--- INPUT DATA Enclosed Below ---
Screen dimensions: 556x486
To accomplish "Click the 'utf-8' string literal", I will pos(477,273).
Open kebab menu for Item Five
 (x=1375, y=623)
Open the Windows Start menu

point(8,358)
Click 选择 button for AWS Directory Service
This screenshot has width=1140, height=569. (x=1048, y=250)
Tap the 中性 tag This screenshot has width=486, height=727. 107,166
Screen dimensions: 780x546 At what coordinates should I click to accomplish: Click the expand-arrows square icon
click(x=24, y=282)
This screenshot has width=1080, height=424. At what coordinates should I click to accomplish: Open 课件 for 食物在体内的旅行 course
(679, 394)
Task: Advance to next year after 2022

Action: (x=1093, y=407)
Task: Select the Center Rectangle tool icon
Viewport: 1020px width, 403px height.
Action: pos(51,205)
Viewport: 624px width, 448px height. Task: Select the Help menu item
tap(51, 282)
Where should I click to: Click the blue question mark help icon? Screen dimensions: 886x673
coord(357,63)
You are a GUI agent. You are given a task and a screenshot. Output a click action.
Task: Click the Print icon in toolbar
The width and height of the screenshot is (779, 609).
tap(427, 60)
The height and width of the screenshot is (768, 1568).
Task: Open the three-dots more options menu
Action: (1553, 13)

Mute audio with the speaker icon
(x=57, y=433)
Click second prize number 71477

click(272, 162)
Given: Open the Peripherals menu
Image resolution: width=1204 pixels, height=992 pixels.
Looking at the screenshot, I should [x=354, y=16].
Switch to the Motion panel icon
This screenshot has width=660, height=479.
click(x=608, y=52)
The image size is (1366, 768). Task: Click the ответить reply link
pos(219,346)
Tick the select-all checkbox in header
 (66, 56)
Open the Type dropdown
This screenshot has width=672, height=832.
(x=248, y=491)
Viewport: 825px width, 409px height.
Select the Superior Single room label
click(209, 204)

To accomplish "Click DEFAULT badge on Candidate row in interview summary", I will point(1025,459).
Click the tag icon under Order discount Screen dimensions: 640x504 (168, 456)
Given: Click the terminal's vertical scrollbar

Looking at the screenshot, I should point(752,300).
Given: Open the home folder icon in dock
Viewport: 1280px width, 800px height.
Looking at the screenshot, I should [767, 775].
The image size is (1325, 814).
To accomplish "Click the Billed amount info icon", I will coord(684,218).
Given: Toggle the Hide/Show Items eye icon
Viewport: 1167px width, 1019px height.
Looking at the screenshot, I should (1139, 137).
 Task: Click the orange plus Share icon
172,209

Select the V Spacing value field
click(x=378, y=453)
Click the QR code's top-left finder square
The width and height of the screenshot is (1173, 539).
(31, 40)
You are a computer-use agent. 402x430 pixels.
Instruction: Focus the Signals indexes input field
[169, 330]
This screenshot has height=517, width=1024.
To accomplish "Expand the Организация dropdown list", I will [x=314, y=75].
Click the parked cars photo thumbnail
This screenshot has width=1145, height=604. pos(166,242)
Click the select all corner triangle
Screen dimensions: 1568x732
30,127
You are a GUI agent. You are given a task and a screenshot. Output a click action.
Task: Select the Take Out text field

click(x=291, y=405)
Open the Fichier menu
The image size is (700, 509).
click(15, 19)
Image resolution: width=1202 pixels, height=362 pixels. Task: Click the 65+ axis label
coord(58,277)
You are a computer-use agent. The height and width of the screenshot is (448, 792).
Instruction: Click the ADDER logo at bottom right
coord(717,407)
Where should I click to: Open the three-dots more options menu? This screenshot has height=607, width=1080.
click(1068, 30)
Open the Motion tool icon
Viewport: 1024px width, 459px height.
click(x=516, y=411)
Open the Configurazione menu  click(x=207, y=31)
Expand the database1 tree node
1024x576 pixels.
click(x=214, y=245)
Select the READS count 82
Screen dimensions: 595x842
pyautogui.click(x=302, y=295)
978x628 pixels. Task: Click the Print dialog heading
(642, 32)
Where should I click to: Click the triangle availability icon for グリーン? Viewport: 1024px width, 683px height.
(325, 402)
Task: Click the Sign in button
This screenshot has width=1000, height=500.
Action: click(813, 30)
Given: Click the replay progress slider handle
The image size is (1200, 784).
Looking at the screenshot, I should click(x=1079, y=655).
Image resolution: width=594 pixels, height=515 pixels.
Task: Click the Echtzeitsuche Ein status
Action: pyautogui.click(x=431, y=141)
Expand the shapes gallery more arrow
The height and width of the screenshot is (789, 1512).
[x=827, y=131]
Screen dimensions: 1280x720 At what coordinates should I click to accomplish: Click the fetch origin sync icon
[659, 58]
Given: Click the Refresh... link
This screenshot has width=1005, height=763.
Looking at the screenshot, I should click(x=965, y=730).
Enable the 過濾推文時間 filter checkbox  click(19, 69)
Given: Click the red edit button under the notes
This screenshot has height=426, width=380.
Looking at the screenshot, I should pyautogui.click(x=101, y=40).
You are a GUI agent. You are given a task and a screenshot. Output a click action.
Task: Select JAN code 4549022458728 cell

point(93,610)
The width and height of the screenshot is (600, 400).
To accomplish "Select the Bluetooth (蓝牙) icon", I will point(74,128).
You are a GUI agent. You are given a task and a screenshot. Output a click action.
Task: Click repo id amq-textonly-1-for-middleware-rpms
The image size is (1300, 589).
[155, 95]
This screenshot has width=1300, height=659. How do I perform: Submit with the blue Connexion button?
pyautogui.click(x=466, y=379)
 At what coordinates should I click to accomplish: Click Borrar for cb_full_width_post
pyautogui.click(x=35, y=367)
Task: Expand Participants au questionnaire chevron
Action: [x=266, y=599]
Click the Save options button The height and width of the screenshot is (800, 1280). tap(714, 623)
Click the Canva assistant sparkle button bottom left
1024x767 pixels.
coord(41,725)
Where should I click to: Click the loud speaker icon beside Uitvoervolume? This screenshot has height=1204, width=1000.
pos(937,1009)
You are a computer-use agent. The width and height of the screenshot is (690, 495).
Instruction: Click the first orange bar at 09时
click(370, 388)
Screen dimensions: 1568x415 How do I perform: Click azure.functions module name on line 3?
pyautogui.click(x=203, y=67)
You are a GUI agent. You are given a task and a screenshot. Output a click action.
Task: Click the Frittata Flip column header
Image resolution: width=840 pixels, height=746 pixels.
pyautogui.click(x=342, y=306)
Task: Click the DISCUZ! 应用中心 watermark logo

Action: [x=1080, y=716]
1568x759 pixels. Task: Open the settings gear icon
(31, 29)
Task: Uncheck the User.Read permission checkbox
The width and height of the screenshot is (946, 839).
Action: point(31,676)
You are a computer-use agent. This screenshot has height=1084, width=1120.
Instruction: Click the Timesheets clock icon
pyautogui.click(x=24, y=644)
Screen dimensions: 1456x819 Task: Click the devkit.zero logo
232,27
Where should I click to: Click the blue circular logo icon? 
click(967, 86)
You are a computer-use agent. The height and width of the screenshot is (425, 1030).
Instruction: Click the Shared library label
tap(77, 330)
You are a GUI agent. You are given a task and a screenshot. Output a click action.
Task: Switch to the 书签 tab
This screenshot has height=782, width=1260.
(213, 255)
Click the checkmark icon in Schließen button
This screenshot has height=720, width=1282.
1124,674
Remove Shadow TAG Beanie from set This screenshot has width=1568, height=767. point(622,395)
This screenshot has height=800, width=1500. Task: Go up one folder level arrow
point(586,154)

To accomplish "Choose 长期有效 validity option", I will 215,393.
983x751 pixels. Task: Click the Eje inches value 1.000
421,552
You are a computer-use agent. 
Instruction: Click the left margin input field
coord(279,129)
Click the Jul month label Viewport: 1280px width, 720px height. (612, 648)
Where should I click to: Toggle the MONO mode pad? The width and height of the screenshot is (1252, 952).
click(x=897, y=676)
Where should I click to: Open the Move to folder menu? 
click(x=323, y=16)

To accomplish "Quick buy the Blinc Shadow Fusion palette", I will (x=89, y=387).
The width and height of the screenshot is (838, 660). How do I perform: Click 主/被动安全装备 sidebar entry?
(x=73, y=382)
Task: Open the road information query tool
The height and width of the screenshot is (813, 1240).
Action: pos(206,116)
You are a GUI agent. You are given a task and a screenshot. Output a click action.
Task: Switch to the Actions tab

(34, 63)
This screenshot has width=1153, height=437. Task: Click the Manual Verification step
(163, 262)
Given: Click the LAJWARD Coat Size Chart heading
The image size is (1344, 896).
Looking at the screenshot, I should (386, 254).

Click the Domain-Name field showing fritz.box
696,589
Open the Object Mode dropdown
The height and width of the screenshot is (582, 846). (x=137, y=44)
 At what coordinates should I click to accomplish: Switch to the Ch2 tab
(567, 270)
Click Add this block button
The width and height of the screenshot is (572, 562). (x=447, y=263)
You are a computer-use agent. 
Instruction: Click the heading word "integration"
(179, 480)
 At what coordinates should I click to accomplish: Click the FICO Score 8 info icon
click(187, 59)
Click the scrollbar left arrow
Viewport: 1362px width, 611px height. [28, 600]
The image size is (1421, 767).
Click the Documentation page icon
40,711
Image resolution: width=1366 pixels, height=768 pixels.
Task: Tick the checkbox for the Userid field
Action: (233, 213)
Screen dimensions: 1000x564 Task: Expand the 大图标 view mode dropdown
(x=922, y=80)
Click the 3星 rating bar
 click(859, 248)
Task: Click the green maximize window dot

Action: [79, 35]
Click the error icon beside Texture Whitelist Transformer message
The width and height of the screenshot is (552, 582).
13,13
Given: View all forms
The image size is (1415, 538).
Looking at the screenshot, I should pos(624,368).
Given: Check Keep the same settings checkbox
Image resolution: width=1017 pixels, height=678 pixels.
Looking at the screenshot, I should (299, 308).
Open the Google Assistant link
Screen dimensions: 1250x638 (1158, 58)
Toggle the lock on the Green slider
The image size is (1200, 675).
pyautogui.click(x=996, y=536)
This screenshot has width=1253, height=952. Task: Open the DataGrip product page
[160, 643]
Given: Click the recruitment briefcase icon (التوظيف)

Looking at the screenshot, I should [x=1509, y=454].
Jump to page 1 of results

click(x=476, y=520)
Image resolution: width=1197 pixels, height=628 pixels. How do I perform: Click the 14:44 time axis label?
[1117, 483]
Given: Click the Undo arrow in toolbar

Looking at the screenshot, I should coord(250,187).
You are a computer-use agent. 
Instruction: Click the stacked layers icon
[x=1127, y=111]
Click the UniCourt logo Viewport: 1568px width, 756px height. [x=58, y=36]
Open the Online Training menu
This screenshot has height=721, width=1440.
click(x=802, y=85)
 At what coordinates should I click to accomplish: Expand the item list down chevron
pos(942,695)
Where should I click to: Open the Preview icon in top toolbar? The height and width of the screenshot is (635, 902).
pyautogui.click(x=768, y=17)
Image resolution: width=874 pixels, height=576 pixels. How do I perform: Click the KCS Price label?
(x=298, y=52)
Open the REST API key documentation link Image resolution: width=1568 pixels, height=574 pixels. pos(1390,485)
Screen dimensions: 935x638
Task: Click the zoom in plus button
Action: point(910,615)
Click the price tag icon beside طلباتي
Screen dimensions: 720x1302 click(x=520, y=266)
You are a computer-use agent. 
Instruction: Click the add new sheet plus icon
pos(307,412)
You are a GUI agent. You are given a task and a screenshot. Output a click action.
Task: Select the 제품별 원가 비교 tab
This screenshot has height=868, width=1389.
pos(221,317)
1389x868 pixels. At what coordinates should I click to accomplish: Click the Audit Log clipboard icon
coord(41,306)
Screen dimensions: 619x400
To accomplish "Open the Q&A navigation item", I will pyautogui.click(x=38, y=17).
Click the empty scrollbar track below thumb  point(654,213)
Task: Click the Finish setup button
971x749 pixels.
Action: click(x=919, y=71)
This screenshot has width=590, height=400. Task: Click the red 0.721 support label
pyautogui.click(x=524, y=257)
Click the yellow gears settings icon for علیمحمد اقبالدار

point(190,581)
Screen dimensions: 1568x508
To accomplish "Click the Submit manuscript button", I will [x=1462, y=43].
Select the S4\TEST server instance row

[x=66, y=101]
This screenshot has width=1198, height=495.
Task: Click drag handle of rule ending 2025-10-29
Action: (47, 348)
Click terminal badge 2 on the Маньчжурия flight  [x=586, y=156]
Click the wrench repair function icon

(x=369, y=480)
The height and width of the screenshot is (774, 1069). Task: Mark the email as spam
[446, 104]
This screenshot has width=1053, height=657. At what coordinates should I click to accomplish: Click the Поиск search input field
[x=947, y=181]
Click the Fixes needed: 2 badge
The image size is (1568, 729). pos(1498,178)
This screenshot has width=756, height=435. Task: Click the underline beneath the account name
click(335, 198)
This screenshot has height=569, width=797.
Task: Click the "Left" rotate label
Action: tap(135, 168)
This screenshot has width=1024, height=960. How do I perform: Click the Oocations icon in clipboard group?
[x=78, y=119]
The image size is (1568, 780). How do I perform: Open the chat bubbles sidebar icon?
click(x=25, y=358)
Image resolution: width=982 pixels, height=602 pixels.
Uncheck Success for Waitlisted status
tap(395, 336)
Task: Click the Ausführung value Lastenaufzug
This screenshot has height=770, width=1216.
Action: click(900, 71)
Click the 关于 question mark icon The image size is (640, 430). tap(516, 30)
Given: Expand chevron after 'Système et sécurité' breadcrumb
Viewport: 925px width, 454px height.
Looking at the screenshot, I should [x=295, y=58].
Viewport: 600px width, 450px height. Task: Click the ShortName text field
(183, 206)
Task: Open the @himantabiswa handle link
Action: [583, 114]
--- End of Enclosed INPUT DATA ---
Go to the line with "Click the Fixes needed: 2 badge" and set down that line and every line after it, through the end of the material above, word for word.

- _OUTPUT FOR THIS TASK_
Click the Fixes needed: 2 badge
The image size is (1568, 729). pos(1498,178)
This screenshot has width=756, height=435. Task: Click the underline beneath the account name
click(335, 198)
This screenshot has height=569, width=797.
Task: Click the "Left" rotate label
Action: tap(135, 168)
This screenshot has width=1024, height=960. How do I perform: Click the Oocations icon in clipboard group?
[x=78, y=119]
The image size is (1568, 780). How do I perform: Open the chat bubbles sidebar icon?
click(x=25, y=358)
Image resolution: width=982 pixels, height=602 pixels.
Uncheck Success for Waitlisted status
tap(395, 336)
Task: Click the Ausführung value Lastenaufzug
This screenshot has height=770, width=1216.
Action: click(900, 71)
Click the 关于 question mark icon The image size is (640, 430). tap(516, 30)
Given: Expand chevron after 'Système et sécurité' breadcrumb
Viewport: 925px width, 454px height.
Looking at the screenshot, I should [x=295, y=58].
Viewport: 600px width, 450px height. Task: Click the ShortName text field
(183, 206)
Task: Open the @himantabiswa handle link
Action: [583, 114]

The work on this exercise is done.